** Opening Provided records block **

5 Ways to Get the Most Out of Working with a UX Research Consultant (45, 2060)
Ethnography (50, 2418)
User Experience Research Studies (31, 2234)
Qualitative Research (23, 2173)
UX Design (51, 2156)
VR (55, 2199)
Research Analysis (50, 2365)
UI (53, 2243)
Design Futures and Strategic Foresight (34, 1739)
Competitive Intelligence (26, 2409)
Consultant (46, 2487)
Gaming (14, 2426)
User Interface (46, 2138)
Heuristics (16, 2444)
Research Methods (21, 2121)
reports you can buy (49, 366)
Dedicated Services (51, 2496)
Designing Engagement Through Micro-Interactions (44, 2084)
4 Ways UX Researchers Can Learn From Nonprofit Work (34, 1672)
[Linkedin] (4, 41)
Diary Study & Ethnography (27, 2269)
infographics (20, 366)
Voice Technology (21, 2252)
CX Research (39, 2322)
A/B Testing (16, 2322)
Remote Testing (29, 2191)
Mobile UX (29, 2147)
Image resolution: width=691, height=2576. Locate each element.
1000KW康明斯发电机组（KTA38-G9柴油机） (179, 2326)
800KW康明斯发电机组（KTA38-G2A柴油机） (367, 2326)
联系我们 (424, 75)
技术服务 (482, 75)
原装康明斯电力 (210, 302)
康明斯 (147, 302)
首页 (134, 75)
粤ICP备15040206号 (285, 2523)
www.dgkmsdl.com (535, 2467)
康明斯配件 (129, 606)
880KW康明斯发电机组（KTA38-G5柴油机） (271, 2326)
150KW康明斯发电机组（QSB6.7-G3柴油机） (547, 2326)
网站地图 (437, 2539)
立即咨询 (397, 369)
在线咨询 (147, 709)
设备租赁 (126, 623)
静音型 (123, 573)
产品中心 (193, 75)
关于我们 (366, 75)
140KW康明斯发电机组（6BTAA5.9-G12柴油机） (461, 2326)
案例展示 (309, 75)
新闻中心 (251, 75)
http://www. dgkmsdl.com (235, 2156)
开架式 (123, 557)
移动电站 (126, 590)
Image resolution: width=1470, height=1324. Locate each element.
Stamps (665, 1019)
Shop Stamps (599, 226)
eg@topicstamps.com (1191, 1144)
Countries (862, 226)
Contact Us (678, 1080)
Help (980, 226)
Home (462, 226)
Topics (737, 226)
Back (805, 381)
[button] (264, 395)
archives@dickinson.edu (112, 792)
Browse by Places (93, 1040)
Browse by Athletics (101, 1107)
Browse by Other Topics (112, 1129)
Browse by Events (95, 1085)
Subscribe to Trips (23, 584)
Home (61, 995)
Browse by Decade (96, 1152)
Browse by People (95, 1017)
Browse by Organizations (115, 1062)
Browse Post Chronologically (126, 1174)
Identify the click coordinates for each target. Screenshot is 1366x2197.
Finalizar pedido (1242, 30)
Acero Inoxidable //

** Closing Provided records block **

Copy out exactly the lines between the line with "140KW康明斯发电机组（6BTAA5.9-G12柴油机） (461, 2326)" and the last line of the entries, counting both of those lines.

140KW康明斯发电机组（6BTAA5.9-G12柴油机） (461, 2326)
案例展示 (309, 75)
新闻中心 (251, 75)
http://www. dgkmsdl.com (235, 2156)
开架式 (123, 557)
移动电站 (126, 590)
Image resolution: width=1470, height=1324. Locate each element.
Stamps (665, 1019)
Shop Stamps (599, 226)
eg@topicstamps.com (1191, 1144)
Countries (862, 226)
Contact Us (678, 1080)
Help (980, 226)
Home (462, 226)
Topics (737, 226)
Back (805, 381)
[button] (264, 395)
archives@dickinson.edu (112, 792)
Browse by Places (93, 1040)
Browse by Athletics (101, 1107)
Browse by Other Topics (112, 1129)
Browse by Events (95, 1085)
Subscribe to Trips (23, 584)
Home (61, 995)
Browse by Decade (96, 1152)
Browse by People (95, 1017)
Browse by Organizations (115, 1062)
Browse Post Chronologically (126, 1174)
Identify the click coordinates for each target. Screenshot is 1366x2197.
Finalizar pedido (1242, 30)
Acero Inoxidable //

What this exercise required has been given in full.